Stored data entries
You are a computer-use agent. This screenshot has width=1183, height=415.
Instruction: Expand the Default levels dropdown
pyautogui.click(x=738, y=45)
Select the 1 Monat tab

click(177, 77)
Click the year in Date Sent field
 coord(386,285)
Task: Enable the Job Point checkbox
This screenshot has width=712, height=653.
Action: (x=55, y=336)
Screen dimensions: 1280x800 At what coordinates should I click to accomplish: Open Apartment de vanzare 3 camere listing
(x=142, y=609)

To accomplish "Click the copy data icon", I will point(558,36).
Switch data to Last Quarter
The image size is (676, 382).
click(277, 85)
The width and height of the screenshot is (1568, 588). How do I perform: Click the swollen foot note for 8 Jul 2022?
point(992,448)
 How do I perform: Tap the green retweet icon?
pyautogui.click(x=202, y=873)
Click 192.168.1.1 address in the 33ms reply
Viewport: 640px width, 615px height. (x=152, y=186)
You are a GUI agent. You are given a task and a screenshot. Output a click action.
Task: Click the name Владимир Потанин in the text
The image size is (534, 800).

▶ _AIM OF THE EXERCISE_
Retype the data. Every line must match the original exactly.

▶ _ANSWER SPACE_
You are a computer-use agent. This screenshot has width=1183, height=415.
Instruction: Expand the Default levels dropdown
pyautogui.click(x=738, y=45)
Select the 1 Monat tab

click(177, 77)
Click the year in Date Sent field
 coord(386,285)
Task: Enable the Job Point checkbox
This screenshot has width=712, height=653.
Action: (x=55, y=336)
Screen dimensions: 1280x800 At what coordinates should I click to accomplish: Open Apartment de vanzare 3 camere listing
(x=142, y=609)

To accomplish "Click the copy data icon", I will point(558,36).
Switch data to Last Quarter
The image size is (676, 382).
click(277, 85)
The width and height of the screenshot is (1568, 588). How do I perform: Click the swollen foot note for 8 Jul 2022?
point(992,448)
 How do I perform: Tap the green retweet icon?
pyautogui.click(x=202, y=873)
Click 192.168.1.1 address in the 33ms reply
Viewport: 640px width, 615px height. (x=152, y=186)
You are a GUI agent. You are given a task and a screenshot. Output a click action.
Task: Click the name Владимир Потанин in the text
The image size is (534, 800).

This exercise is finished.